Assigned task: Give exactly the lines from the one with "This screenshot has" through the final line of the listing below, both included, leaving out any pictures.

Input for this task:
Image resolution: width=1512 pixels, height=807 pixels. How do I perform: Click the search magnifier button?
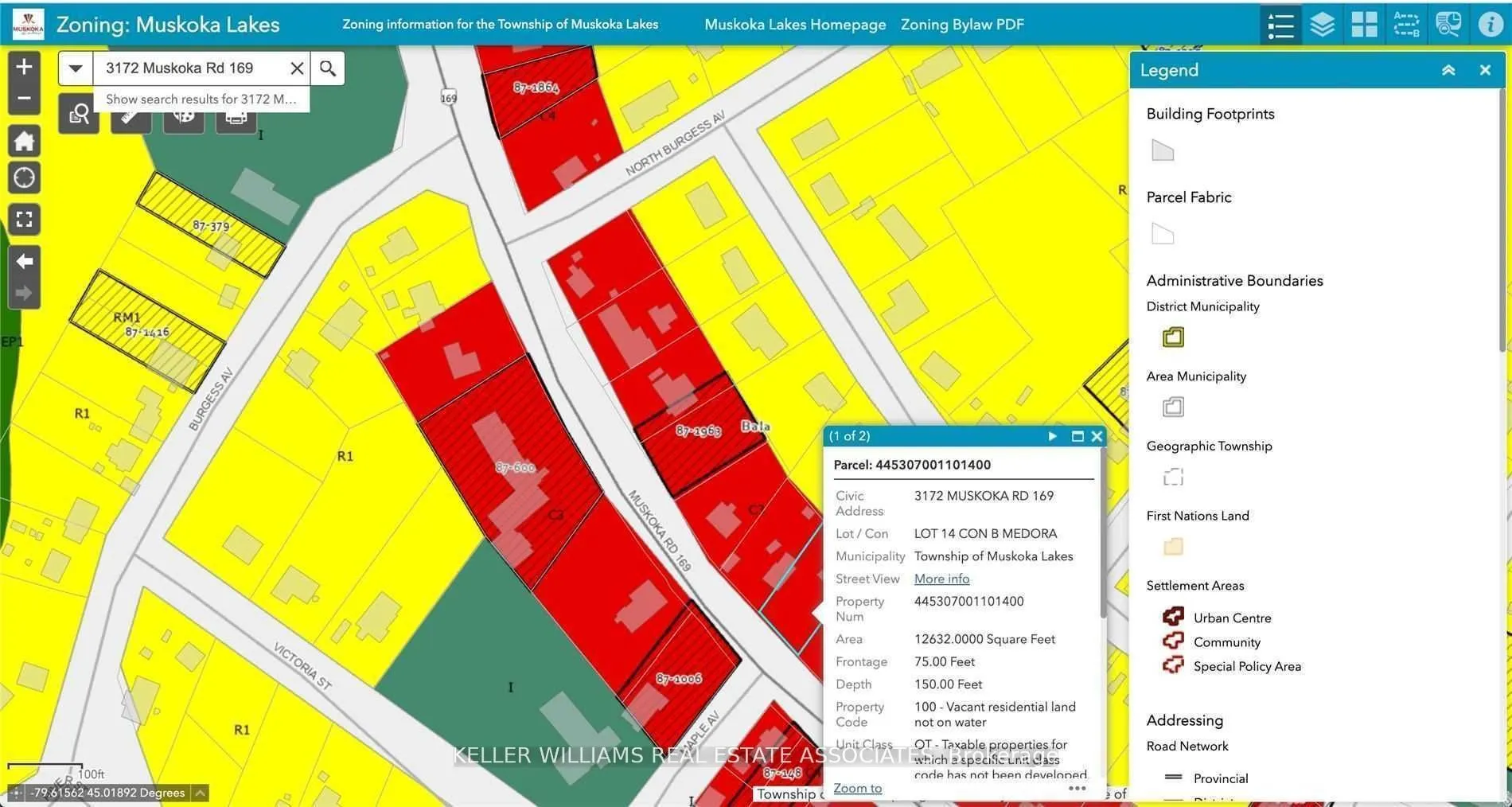pyautogui.click(x=328, y=68)
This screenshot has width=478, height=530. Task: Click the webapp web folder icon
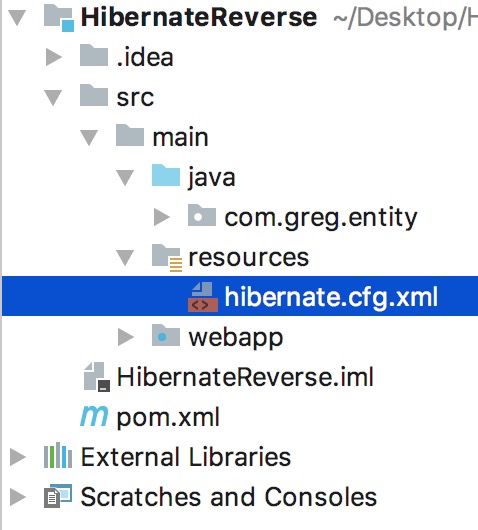pyautogui.click(x=166, y=335)

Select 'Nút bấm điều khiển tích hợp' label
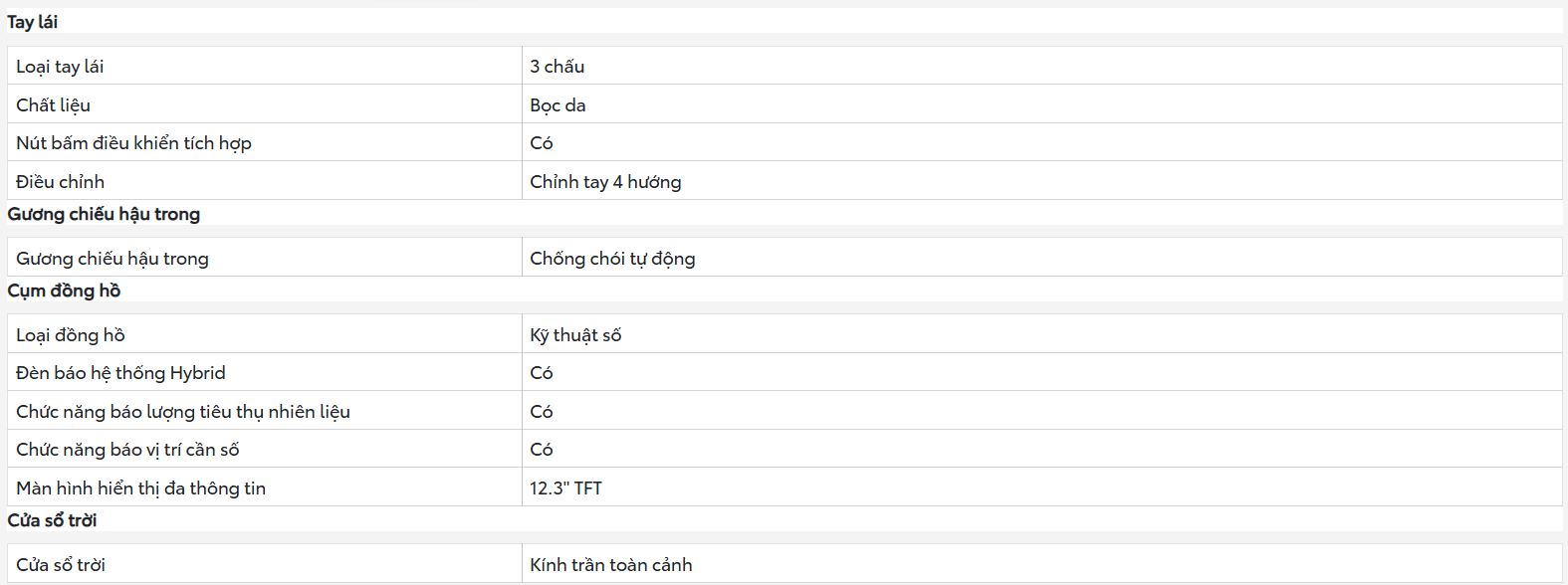pos(133,143)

Task solution:
This screenshot has width=478, height=530. Task: Click the webapp web folder icon
pyautogui.click(x=166, y=335)

Select 'Nút bấm điều khiển tích hợp' label
pos(133,143)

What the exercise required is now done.